▶ TASK STATEMENT: Each line from the one containing "Open Julia Fox's black-and-white portrait" to the last line of the listing below must be reproduced exactly, and nothing more.

▶ INFORMATION PROVIDED:
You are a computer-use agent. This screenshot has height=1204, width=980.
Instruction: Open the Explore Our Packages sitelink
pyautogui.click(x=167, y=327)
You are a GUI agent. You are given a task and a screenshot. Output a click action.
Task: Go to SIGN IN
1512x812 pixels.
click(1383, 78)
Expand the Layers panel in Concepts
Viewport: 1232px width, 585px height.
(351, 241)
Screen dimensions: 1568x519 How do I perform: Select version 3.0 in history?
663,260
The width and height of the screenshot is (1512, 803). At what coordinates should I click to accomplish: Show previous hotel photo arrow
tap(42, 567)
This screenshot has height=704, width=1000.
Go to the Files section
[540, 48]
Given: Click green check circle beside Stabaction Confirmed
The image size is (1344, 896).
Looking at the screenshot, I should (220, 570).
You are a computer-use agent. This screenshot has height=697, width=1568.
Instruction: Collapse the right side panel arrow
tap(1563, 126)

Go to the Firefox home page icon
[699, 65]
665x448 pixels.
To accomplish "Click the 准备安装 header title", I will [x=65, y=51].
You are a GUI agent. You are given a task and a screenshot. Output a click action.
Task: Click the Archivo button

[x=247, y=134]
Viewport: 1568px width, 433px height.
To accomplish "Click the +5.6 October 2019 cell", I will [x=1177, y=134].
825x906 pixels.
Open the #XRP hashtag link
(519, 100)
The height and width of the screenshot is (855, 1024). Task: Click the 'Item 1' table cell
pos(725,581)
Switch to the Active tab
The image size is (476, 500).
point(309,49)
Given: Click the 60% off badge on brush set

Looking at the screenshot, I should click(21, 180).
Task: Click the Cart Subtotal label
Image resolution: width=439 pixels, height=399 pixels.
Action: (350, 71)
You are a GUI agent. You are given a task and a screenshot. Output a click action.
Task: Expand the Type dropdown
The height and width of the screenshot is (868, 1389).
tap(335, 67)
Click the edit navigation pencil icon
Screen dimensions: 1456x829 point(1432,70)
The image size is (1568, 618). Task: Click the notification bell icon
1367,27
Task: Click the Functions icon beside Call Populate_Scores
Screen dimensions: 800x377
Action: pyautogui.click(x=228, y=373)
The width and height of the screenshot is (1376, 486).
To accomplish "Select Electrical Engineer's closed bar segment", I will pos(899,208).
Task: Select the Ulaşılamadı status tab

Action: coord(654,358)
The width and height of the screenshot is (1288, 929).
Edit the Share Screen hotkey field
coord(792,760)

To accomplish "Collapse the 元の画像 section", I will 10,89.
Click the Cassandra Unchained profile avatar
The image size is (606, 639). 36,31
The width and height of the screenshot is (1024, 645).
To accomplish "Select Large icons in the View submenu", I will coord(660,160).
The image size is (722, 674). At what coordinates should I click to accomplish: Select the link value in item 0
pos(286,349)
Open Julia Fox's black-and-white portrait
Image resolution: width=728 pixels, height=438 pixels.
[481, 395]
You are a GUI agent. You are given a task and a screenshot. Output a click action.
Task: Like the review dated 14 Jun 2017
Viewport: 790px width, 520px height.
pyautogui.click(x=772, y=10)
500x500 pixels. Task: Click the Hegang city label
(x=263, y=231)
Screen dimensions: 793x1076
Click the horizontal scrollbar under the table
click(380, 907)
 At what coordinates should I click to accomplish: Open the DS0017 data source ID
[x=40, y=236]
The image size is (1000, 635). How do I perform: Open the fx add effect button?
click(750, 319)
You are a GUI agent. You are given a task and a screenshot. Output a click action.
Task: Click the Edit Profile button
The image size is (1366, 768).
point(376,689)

▶ RESPONSE FOR THIS EXERCISE:
Open Julia Fox's black-and-white portrait
Image resolution: width=728 pixels, height=438 pixels.
[481, 395]
You are a GUI agent. You are given a task and a screenshot. Output a click action.
Task: Like the review dated 14 Jun 2017
Viewport: 790px width, 520px height.
pyautogui.click(x=772, y=10)
500x500 pixels. Task: Click the Hegang city label
(x=263, y=231)
Screen dimensions: 793x1076
Click the horizontal scrollbar under the table
click(380, 907)
 At what coordinates should I click to accomplish: Open the DS0017 data source ID
[x=40, y=236]
The image size is (1000, 635). How do I perform: Open the fx add effect button?
click(750, 319)
You are a GUI agent. You are given a task and a screenshot. Output a click action.
Task: Click the Edit Profile button
The image size is (1366, 768).
point(376,689)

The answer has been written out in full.